Trecho selecionado:
>>
De acordo com Fernando Honorato, economista-chefe do Bradesco, ainda é possível ser "moderadamente otimista" com relação ao crescimento da economia no ano que vem. Um dos motivos é a expectativa de melhora do ambiente internacional, à medida que o Fed reduzir as taxas de juros. "Isso ajudaria bastante os países emergentes e, em paralelo, a queda forte do preço do barril do petróleo pode contribuir para retirar riscos de inflação do cenário", explica. Na avaliação dele, a queda das taxas de juros no Brasil também pode sustentar a demanda doméstica, contribuindo para o crescimento do PIB mais perto de 2%, ou até mesmo acima disso.

Honorato acredita que existe espaço para corte dos juros para até 9% em 2024, com a inflação em torno de 4%. "Mas o fiscal vai ser um problema se ele provocar desvalorização da moeda. Por enquanto, não estamos com esse risco no radar, porque, apesar de a dívida pública brasileira ainda ser elevada, com o novo arcabouço fiscal, ela deve crescer menos do que a média dos países do G20 (grupo das 19 maiores economias desenvolvidas e em desenvolvimento mais a União Europeia)", afirma.

 

       Crédito rotativo: Febraban diz que limite para juros não resolve problema

 

Após o Conselho Monetário Nacional (CMN) regulamentar o teto de juros de 100% ao ano no rotativo do cartão de crédito, na quinta-feira, a Federação Brasileira de Bancos (Febraban) afirmou que a medida disciplinou pontos cruciais para a correta aplicação da lei que limita os encargos da modalidade. No entanto, reforçou que as causas dos elevados juros do rotativo não foram estruturalmente solucionadas e que as discussões sobre o assunto devem prosseguir.

"A Febraban reforça sua posição de que as causas dos elevados juros do rotativo não foram estruturalmente solucionadas, o que impacta diretamente os consumidores que precisam dessa linha de crédito", declarou a Febraban em nota.
<<
Dados armazenados:
>>
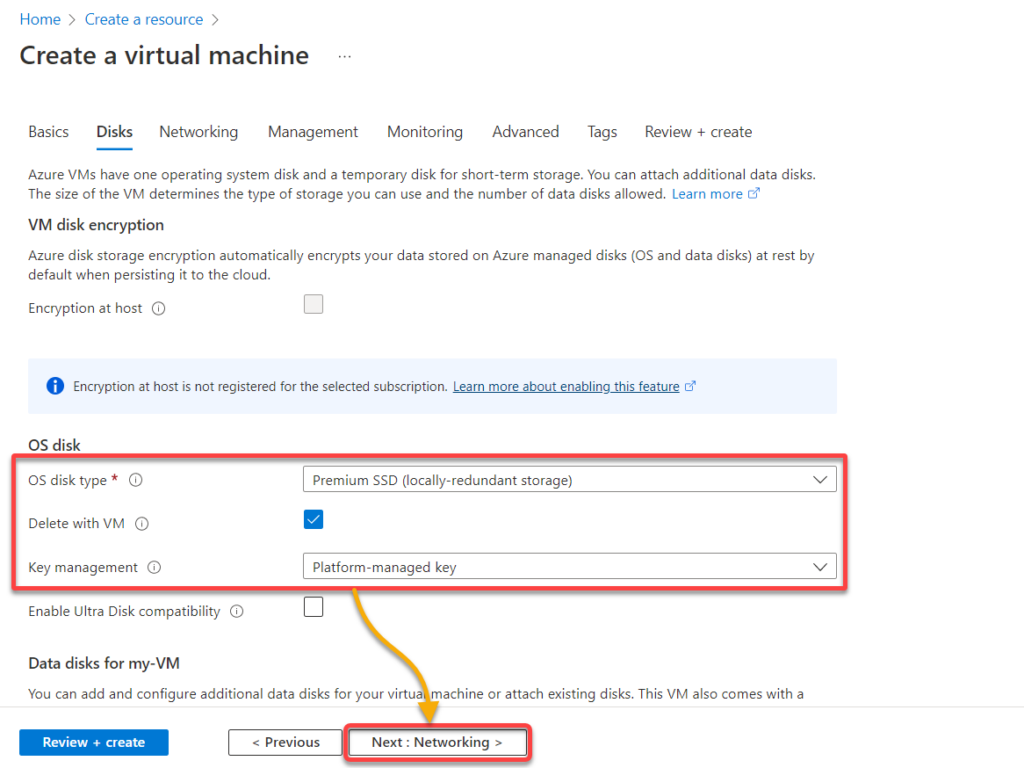The height and width of the screenshot is (768, 1024).
Task: Click the Ultra Disk compatibility info icon
Action: (237, 611)
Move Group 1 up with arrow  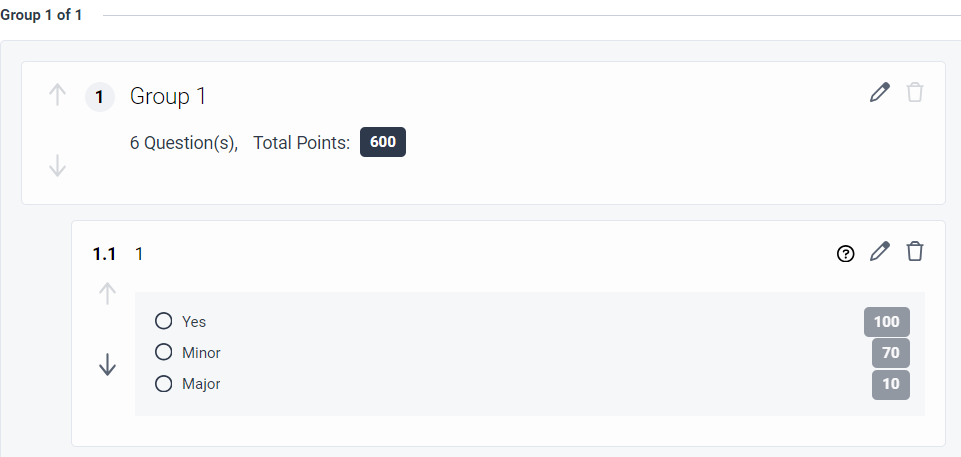pos(58,95)
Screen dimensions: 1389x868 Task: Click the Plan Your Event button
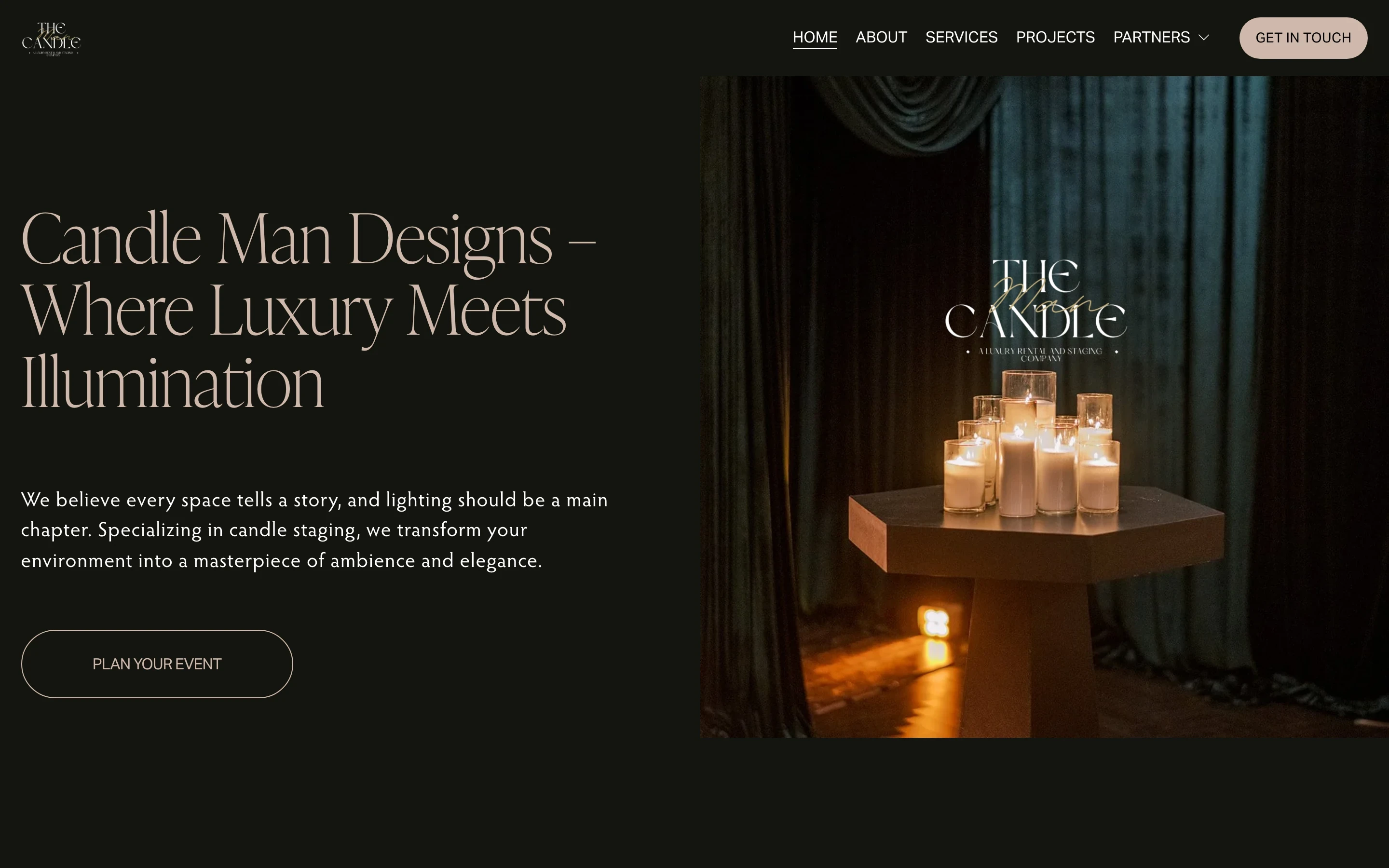click(157, 664)
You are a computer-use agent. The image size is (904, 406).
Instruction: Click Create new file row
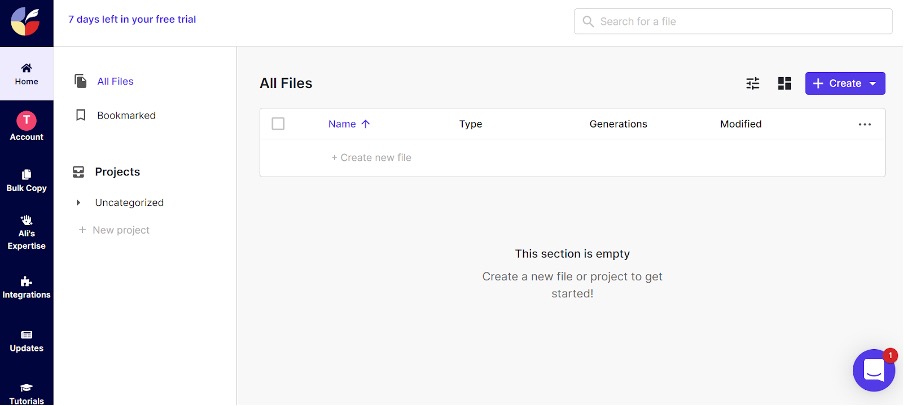(x=371, y=158)
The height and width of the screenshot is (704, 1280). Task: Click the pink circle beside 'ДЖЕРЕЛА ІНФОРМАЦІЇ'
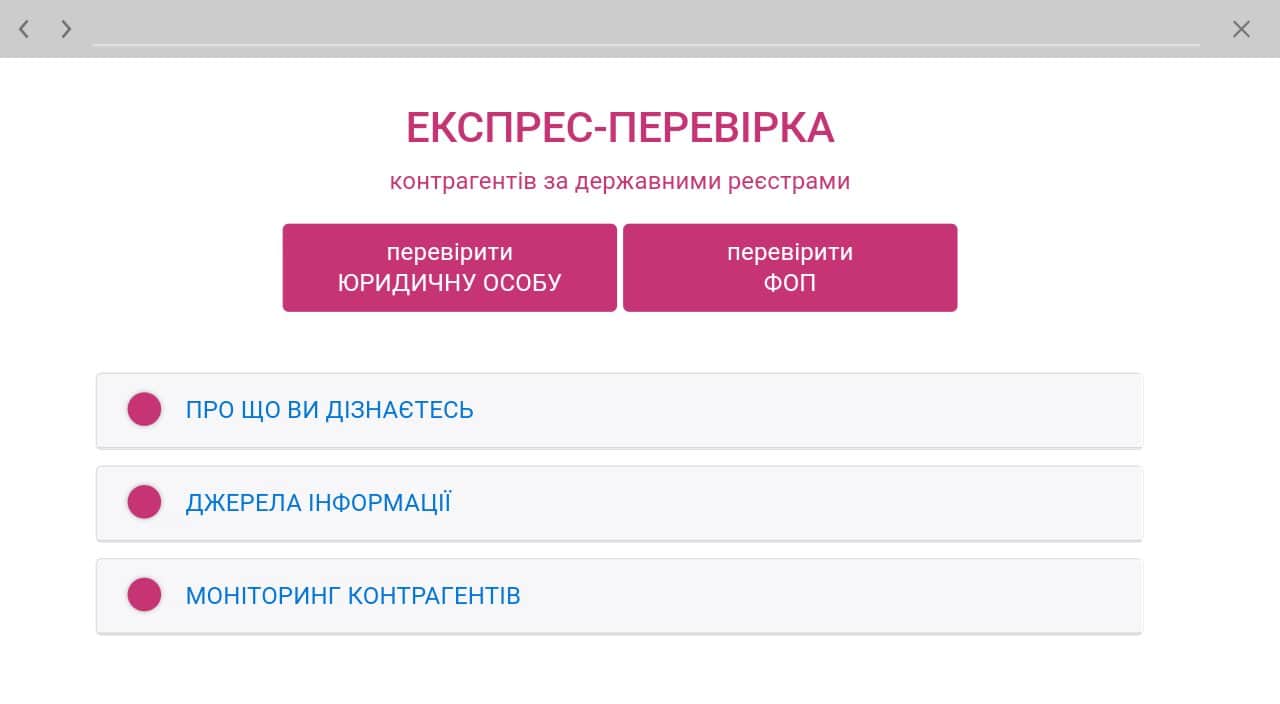click(144, 502)
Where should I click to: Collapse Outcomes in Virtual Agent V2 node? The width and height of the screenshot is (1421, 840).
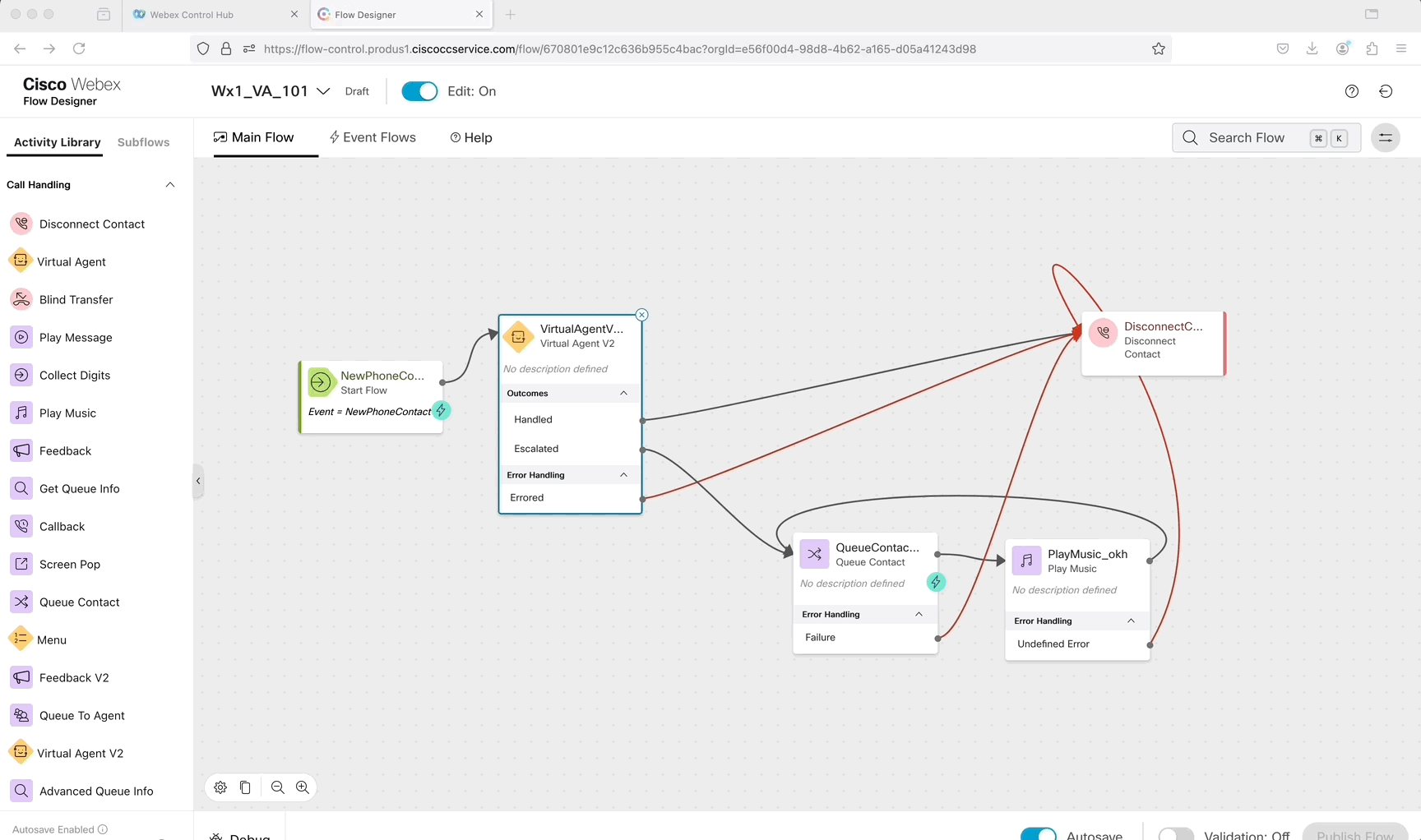tap(623, 394)
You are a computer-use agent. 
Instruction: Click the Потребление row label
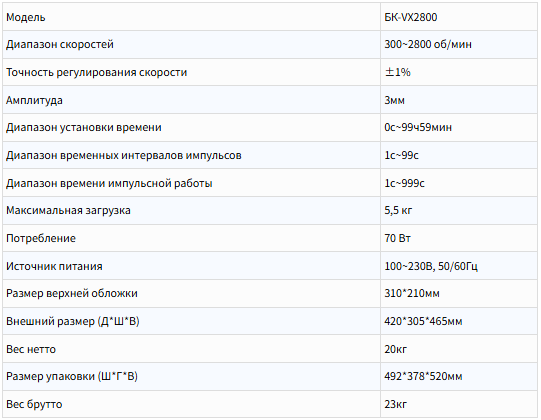[x=41, y=238]
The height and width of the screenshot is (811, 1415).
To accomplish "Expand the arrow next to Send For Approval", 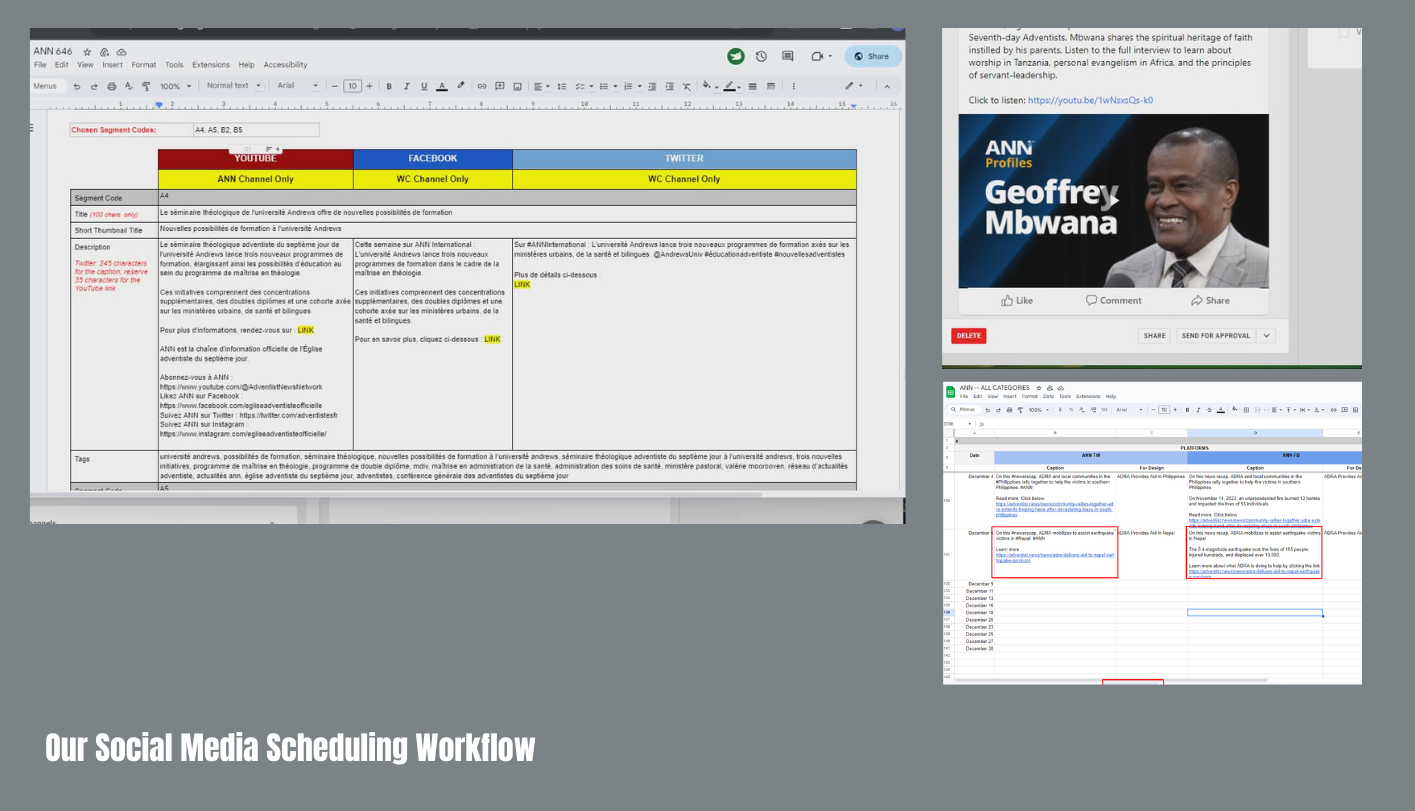I will pyautogui.click(x=1267, y=336).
<<
Tarefa 1: Troque "consumidores" por "clientes" no trecho selecionado e copie tudo desde "Após o Conselho" até "Febraban em nota.".
Tarefa 2: Segundo o trecho selecionado, qual teto anual de juros o CMN regulamentou para o rotativo do cartão de crédito?
Tarefa 3: Liste todos os percentuais mencionados no trecho selecionado.

Resposta escrita 1:
Após o Conselho Monetário Nacional (CMN) regulamentar o teto de juros de 100% ao ano no rotativo do cartão de crédito, na quinta-feira, a Federação Brasileira de Bancos (Febraban) afirmou que a medida disciplinou pontos cruciais para a correta aplicação da lei que limita os encargos da modalidade. No entanto, reforçou que as causas dos elevados juros do rotativo não foram estruturalmente solucionadas e que as discussões sobre o assunto devem prosseguir.

"A Febraban reforça sua posição de que as causas dos elevados juros do rotativo não foram estruturalmente solucionadas, o que impacta diretamente os clientes que precisam dessa linha de crédito", declarou a Febraban em nota.

Resposta escrita 2: 100% ao ano.

Resposta escrita 3: 2%, 9%, 4%, 100%